Hamiltonian Mechanics: Central Potential V(r) w/ Spherical Coordinates

[Logarythmic]

Homework Statement

Using spherical coordinates (r, \theta, \phi), obtain the Hamiltonian and the Hamilton equations of motion for a particle in a central potential V(r).
Study how the Hamilton equations of motion simplify when one imposes the initial conditions p_{\phi}(0) = 0 and \phi (0) = 0

The Attempt at a Solution

I have obtained a Hamiltonian

H = \frac{1}{2m} \left( p_r^2 + \frac{p_{\theta}^2}{r^2} + \frac{p_{\phi}^2}{r^2 \sin^2{(\theta)}} \right) + V(r)

and from this also the equations of motion

\dot{r} = \frac{p_r}{m}
\dot{\theta} = \frac{p_{\theta}}{mr^2}
\dot{\phi} = \frac{p_{\phi}^2}{r^2 \sin^2{(\theta)}}

m \ddot{r} = \frac{1}{m} \left( \frac{p_{\theta}^2}{r^3} + \frac{p_{\phi}^2}{r^3 \sin^2{(\theta)}} \right) - \frac{\partial V}{\partial r}
m^2 \left( 2r \dot{r} \dot{\theta} + r^2 \ddot{\theta} \right) = \frac{p_{\phi}^2 \cos{(\theta)}}{r^3 \sin^3{(\theta)}}
2 \dot{r} \sin{(\theta)} \dot{\phi} + r \left( 2 \cos{(\theta)}\dot{\theta} \dot{\phi} + \sin{(\theta)} \ddot{\phi} \right) = 0

But how should I proceed with the last part of the problem?

 

[cristo]

I'm not too sure how you've got the last 3 eqns.
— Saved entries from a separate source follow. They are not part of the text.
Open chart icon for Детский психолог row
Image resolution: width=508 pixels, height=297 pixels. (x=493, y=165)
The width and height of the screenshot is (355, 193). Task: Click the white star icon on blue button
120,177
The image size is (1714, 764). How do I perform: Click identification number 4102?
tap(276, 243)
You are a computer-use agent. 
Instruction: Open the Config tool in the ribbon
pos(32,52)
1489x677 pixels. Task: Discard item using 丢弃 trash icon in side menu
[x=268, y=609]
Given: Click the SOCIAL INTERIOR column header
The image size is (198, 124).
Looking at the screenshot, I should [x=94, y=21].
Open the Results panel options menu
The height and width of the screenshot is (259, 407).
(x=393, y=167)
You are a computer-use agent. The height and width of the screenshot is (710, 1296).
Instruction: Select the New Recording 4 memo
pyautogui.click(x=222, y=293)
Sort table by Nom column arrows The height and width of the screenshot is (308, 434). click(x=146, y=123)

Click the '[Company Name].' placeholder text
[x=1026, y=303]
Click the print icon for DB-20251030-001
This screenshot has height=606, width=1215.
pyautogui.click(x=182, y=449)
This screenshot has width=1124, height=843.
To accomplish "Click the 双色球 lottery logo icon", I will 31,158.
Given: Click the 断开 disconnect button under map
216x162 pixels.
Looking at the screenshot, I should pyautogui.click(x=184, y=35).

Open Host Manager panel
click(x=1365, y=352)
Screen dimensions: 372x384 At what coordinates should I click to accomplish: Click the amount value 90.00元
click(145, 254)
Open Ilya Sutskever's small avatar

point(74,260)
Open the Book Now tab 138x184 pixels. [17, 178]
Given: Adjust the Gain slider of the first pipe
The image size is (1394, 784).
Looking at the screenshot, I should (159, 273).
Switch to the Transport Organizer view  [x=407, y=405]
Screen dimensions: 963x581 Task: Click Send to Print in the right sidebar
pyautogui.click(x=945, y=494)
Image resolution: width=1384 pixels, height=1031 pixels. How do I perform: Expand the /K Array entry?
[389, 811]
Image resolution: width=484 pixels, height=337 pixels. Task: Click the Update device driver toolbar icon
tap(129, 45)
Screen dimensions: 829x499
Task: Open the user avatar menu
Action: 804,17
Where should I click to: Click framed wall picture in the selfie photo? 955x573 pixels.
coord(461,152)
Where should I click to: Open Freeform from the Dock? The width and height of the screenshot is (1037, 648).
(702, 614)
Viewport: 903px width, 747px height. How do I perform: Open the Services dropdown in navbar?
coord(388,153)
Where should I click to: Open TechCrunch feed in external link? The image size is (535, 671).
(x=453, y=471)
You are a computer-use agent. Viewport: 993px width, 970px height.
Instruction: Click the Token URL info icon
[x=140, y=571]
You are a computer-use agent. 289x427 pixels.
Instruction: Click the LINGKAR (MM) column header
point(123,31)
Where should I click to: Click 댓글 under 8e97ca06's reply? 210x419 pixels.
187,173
It would be easier to just use the fact that \dot{p_i}=-\frac{\partial H}{\partial q_i} Try doing it this way, then you will have the momentum terms on the LHS. It might be clear from the phi eqn obtained in this way how to use the initial conditions.

 

[Logarythmic]

That's EXACTLY what my equations are. ;)

 

[cristo]

Ok, well consider the last equation. It can be written \dot{p_\phi} = -\frac{\partial H}{\partial \phi} = 0 Integrating this, and using the initial conditions will allow you to simplify the other equations

 

[Logarythmic]

Integrate with respect to what? I don't see this at all..

 

[cristo]

This equation can also be written as \frac{d p_\phi}{dt}=0. Can you integrate this?

 

[Logarythmic]

That would take me back to

p_\phi = mr^2 \sin^2{\theta} \dot{\phi} = 0?

 

[cristo]

Well... we get the equation p_\phi= C where C is a constant of integration. Then, the intial conditions will imply that p_\phi is zero for all t. Do a similar thing for \phi. Remember that you are trying to show how the equations *simplify* on imposing the initial conditions

 

[Logarythmic]

I don't get it. How does this simplify the equations?

 

[cristo]

Try putting p_\phi = 0 into the equations you've posted in your question. You'll see it simplifies the equations! Then do a similar thing for the third equation, using the inital condition for phi

 

[Logarythmic]

But what about the \phi-part?

 

[cristo]

I'm not sure what else I can say without doing it for you! What equation do you get when you sub p_{phi}=0 into the third equation? How can you solve this, and what is the answer given the initial conditions? [hint.. posts #6 and #8]

 

[Logarythmic]

Then \phi = const. = 0? Aha! ;)

 

[cristo]

Correct. Now the equations will look a lot simpler!

 

[Logarythmic]

Yeah thanks for your help. I'm blaming on the fact that it's sunday today. ;)